A, Lateral soft tissue neck radiograph reveals extensive soft tissue swelling displacing the airway anteriorly from the skull base to C6 (arrow). B, Sagittal reconstructed contrast-enhanced computed tomography confirms thickened, enhancing retropharyngeal soft tissues indicating cellulitis. Region of hypoattenuating fluid is concerning for retropharyngeal abscess (asterisk).
Cervical Lymphadenitis
Overview: Cervical lymphadenitis is a common pediatric disorder. Acute cases are often caused by viral or bacterial pathogens and in general respond well to supportive care and antibiotics, respectively.12 Imaging is only considered in subacute and chronic cases when no clinical improvement is seen with standard therapy or when distinguishing abscess from lymphadenitis and cellulitis is required.13
Etiology: Cervical lymphadenitis is usually secondary to spread of infection from a source in the head and neck such as the tonsils, pharynx, or teeth. Common presenting symptoms include tender focal neck swelling with palpable mass and fever.13 The most common cause of enlarged cervical lymph nodes in children is a self-limiting reactive hyperplasia as a result of viral infection.14 However, bacterial causes, including S. aureus and streptococcal species, may also occur and occasionally lead to nodal suppuration. Kawasaki disease can also present with acute cervical lymphadenitis, but other organ system features such as rash and fever for at least 5 days, are also present.13,15
Imaging: Inflamed lymph nodes are usually enlarged, measuring more than 1 cm in short axis. Necrotic or suppurative lymph nodes are characterized by a hypoechoic or hypodense center (Fig. 15-5).12 Infectious adenopathy is more common than malignant adenopathy; however, cross-sectional imaging such as ultrasonography, CT, and MRI cannot distinguish between them specifically.
Figure 15-5 Suppurative lymphadenitis in a 5-year-old female with neck swelling and redness.
Contrast enhanced computed tomography image reveals a group of enlarged nodes in the right posterior triangle with central hypoattenuating necrosis (arrow). Also note enlarged tonsils (T) in this child with recurrent tonsillitis.

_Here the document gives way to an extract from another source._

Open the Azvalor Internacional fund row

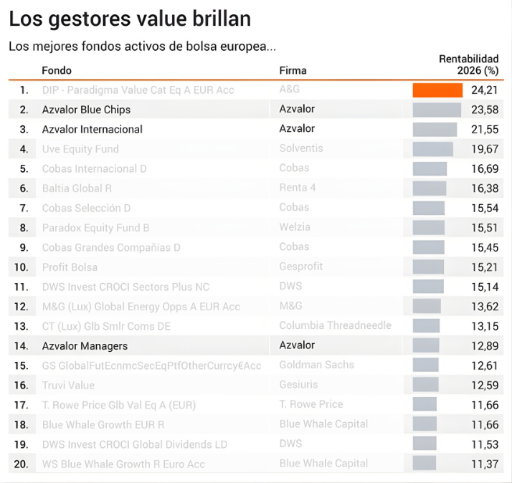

Mycobacterial Lymphadenitis
Overview: Mycobacterial infection is an important cause of chronic cervical lymphadenitis. In the United States, 70% to 95% of cases of mycobacterial lymphadenitis are caused by nontuberculous mycobacteria (NTM).13 NTM lymphadenitis commonly affects children between 1 and 5 years of age.16 It is clinically important to differentiate tuberculous and nontuberculous causes, as they require different treatment measures.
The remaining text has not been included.